Check, got it, went with it, seen worse and what the heck.
It's Hollywood showing off its pretty people, and you know what they say: When the mortgage is due, the account's empty, the savings drained and the wife's run off with the milkman, it's time to watch the pretty people live happily ever after. Isn't that why God made Hollywood, after all?
"The Proposal" is everything you'd ever want (and probably have already ever seen) in a featherlight, logicdefying romantic comedy farce. Margaret Tate (Sandra Bullock) is an ice queen, the demanding editor-in-chief of a New York publishing giant.
Her earnest, eager young assistant, Andrew (Ryan Reynolds), curses her daily but sticks around because it's a sound career move.

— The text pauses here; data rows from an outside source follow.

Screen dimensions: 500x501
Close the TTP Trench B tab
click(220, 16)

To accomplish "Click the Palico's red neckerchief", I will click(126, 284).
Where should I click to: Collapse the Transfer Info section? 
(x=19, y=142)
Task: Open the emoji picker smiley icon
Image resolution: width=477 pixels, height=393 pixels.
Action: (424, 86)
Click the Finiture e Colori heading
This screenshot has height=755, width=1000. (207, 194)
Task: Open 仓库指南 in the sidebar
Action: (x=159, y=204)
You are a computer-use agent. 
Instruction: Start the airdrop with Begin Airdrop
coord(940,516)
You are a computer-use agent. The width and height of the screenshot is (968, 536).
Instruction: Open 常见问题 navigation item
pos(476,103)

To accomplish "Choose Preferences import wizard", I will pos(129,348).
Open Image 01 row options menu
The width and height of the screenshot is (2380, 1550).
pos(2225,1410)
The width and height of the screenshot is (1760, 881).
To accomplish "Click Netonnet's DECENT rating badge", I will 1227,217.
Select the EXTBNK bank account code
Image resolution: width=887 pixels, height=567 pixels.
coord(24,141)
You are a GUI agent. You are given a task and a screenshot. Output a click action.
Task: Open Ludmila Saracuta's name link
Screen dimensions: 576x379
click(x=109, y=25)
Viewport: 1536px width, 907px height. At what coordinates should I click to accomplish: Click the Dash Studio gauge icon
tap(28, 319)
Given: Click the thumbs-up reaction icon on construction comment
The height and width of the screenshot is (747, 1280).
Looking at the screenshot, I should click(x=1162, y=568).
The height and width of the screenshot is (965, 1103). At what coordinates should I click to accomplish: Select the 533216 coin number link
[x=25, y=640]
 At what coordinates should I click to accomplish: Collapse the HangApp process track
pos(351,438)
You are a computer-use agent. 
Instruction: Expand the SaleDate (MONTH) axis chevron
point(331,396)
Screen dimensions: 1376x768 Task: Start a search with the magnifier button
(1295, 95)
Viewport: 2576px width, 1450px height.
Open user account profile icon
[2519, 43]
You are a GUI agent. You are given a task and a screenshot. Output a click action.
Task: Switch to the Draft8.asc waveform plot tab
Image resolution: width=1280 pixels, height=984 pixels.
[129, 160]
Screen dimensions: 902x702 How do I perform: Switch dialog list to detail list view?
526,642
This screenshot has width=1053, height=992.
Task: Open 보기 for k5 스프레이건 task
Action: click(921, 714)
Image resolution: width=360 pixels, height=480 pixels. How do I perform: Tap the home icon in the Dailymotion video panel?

Turns out Tate is Canadian, and her visa's expiration date is upon her. She's about to be deported and lose her job. Lacking another immediate option, she bullies Andrew to marry her (on paper) in return for a promotion. No strings attached.
But a tenacious immigration official smells fraud. He's determined to deport Tate (because, you know, those Canadians are so damned destructive to our society), forcing the unhappy couple to extend the pretense. Yeah, kind of like "I Now Pronounce You Chuck & Larry" for the straight set. Kind of like Bullock's "While You Were Sleeping," too.
Kind of like a dozen or two other faux marriage offerings. I mean nothing here is even remotely original.
But you know what? This is what Sandra Bullock does best (when she's not writing Keanu Reeves love letters).
She can't quite pull off the ice princess persona (Cary Grant couldn't pull off the psycho killer guise in "Suspicion" either, but everything worked out okay).
And Bullock looks like she's having fun trying. Oh, and whoever her personal trainer is, the guy's worth every penny.
Ryan Reynolds is fun to watch, too (same trainer perhaps?), as the oppressed underdog.
When the couple reluctantly flies off to Andrew's home (on an island in Alaska, to Margaret's chagrin) for his nana's 90th birthday party, you know what's going to happen. And how it's going to happen. But it's still fun to watch.
If only—because it could have been this way—director Anne Fletcher hadn't resorted to such utterly familiar shlock. This one doesn't even try to pretend to be anything new. It could have been refreshing in the way "The Holiday" wasn't new, but utterly entertaining.
Or the way "Forgetting Sarah Marshall" wasn't new, but utterly entertaining. This one is strictly a one-trick pony, a low-concept, bythenumbers romcom regurgitation—and yet it manages to chug along nicely on chemistry alone.
But once the stock market begins to soar, and I get my revenge on the milkman, I'll be expecting better from Hollywood.